At 19 years of age, George joined with a group of about 500 protesters to resist the tyranny of the state church. Since the government would only sanction the Catholic church, Protestant clergymen who led Bible studies were quickly jailed. The settlers marched on the jail and were soon fighting for their lives. During this time, Slaughter met Sam Houston.
Houston liked George, and asked him to haul his extensive legal library to Nacogdoches. This was the beginning of a life-long friendship with Houston, and a lucrative freighting business.
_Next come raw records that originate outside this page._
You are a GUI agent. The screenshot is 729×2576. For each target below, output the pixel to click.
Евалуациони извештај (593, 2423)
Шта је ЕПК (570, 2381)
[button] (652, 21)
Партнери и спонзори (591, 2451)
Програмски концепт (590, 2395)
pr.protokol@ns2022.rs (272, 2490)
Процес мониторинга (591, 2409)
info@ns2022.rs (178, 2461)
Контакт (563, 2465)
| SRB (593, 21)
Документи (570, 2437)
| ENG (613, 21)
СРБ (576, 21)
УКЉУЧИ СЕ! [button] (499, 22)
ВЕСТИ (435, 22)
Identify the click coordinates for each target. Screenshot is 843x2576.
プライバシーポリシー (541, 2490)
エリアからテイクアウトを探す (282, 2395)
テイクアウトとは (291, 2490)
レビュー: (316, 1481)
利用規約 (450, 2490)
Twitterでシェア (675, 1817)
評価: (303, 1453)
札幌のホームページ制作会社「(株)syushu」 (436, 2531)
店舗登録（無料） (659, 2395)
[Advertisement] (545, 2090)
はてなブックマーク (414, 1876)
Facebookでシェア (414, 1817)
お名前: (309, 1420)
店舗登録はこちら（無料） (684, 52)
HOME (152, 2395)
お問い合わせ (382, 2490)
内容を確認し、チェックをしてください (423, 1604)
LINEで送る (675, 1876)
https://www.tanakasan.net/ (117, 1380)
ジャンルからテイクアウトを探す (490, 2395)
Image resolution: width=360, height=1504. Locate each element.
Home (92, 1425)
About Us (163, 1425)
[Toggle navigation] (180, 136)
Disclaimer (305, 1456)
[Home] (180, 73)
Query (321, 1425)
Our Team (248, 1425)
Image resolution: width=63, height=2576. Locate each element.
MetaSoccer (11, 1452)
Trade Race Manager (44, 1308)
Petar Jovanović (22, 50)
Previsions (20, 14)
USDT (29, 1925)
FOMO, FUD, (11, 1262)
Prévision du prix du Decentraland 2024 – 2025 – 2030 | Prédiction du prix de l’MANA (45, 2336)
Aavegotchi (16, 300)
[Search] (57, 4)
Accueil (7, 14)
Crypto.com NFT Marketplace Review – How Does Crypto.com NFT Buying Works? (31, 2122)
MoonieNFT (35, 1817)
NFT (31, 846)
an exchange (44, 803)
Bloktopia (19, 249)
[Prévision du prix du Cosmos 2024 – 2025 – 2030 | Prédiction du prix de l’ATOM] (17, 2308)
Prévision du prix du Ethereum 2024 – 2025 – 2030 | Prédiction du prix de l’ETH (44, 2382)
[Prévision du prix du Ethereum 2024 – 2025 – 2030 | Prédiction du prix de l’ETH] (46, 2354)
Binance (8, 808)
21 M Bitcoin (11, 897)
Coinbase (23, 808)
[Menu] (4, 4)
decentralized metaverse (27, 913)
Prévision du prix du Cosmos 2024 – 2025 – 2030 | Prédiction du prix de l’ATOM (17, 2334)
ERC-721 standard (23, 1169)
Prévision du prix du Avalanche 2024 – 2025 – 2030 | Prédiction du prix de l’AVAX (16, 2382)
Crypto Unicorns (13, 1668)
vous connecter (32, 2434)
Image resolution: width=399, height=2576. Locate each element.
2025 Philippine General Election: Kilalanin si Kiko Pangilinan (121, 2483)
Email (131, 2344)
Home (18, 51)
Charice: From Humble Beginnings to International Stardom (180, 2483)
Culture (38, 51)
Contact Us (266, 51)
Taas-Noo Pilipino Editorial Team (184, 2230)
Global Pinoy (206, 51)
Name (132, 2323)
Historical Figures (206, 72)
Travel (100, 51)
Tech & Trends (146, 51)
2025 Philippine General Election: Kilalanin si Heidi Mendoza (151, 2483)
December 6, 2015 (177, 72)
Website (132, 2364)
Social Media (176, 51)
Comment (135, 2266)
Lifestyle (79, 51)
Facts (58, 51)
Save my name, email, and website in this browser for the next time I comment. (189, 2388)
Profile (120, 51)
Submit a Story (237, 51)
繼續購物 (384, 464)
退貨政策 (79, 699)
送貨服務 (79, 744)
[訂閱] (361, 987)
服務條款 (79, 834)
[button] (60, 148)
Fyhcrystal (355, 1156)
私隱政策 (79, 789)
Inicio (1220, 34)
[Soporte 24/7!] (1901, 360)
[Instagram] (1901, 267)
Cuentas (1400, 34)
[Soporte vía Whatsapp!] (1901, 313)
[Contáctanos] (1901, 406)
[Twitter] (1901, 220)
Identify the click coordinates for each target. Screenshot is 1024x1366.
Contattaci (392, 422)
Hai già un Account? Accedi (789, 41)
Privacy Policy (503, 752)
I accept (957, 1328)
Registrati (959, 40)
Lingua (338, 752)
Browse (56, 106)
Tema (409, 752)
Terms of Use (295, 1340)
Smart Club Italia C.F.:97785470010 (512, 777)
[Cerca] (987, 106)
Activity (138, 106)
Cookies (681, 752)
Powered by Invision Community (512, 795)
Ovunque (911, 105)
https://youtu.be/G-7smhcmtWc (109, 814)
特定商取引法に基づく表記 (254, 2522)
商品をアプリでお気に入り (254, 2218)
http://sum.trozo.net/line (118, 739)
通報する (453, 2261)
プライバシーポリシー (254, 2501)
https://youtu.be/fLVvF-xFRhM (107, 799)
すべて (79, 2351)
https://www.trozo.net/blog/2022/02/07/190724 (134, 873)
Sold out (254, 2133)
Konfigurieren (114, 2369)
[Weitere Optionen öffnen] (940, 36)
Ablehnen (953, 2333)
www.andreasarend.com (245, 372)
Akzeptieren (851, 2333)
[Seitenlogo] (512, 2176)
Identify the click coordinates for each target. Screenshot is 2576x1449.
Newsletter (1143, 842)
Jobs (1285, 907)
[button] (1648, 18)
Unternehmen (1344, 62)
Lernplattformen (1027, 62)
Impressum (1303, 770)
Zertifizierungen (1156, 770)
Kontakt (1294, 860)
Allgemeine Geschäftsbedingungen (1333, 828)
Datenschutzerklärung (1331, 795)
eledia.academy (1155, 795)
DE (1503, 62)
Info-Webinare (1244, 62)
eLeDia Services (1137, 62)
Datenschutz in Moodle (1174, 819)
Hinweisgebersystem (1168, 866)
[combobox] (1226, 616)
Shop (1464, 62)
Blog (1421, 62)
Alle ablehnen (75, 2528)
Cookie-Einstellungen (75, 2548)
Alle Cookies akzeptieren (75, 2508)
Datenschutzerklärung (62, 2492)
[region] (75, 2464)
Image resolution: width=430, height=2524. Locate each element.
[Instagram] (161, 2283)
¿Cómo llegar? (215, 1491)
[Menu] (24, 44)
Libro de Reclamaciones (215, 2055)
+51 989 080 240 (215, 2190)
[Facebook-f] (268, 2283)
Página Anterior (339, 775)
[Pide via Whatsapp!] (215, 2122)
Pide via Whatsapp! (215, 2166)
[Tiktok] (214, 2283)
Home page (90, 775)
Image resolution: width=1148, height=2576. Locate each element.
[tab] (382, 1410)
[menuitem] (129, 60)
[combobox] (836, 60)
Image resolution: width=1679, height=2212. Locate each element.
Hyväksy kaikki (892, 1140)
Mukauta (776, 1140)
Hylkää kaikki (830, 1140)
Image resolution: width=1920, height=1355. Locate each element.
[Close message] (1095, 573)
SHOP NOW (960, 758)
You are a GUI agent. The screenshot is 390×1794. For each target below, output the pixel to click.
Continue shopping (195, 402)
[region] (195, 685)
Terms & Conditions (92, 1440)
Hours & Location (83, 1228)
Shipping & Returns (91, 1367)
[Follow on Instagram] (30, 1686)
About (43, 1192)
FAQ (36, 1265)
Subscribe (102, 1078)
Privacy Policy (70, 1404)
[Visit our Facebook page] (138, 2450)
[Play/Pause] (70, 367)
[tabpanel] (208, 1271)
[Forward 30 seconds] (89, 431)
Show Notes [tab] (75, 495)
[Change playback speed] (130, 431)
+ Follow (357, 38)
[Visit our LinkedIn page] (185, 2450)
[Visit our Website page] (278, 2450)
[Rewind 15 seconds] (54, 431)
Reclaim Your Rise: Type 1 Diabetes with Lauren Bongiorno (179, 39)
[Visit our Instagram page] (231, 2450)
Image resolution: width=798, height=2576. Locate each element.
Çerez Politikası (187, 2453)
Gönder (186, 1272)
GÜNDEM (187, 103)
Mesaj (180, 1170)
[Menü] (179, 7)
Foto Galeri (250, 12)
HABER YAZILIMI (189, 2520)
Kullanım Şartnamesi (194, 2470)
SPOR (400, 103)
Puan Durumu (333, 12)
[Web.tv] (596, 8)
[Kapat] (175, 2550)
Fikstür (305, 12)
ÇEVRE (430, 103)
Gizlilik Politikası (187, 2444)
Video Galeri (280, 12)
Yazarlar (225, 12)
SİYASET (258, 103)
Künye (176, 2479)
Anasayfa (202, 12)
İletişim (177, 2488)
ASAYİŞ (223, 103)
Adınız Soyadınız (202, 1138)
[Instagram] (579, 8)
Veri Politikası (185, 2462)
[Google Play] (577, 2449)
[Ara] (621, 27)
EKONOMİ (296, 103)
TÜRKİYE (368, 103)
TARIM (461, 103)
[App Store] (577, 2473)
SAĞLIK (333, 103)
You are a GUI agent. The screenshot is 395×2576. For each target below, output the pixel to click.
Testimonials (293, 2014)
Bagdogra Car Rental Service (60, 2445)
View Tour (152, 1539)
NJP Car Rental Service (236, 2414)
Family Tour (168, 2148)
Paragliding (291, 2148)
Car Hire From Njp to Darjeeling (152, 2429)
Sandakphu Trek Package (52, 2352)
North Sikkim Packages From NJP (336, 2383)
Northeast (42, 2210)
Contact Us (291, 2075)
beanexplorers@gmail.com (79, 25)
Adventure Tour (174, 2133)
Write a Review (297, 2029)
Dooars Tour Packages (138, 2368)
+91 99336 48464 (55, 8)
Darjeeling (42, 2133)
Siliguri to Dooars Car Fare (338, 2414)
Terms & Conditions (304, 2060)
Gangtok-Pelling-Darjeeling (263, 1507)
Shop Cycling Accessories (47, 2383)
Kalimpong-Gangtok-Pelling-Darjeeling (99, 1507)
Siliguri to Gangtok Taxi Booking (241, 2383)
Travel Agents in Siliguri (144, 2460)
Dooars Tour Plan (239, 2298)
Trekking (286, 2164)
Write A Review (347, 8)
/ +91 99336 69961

Along the way, Slaughter saw his share of battles including the historic “Grass Fight” on Nov. 26, 1835, and the Cherokee wars of 1839. His later years were given to ranching in West Texas and long cattle drives to the mid-West.
As a young man, George made his commitment to Christ in a Methodist church, and became a bold witness of the Gospel. Slaughter said, “I was convinced of being a lost sinner in God's sight, and by his grace was happily converted, which I have never doubted." Later George was ordained with the Baptists, and reportedly personally baptized over 3,000 people in water, and ordained hundreds of new ministers.
After moving to West Texas, Slaughter would often ride his horse from town to town holding church services. He would always carry two six-shooters and a carbine rifle for protection against Indian attacks. In most services, George would place his pistol on the pulpit as he preached, and most of the congregation was armed and ready for any conflict.
The family reported that at his death, Slaughter gave a strong testimony of his faith in God and his longing to spend Eternity with Christ. George Webb Slaughter was a courageous Christian and a true Texas hero. Salute!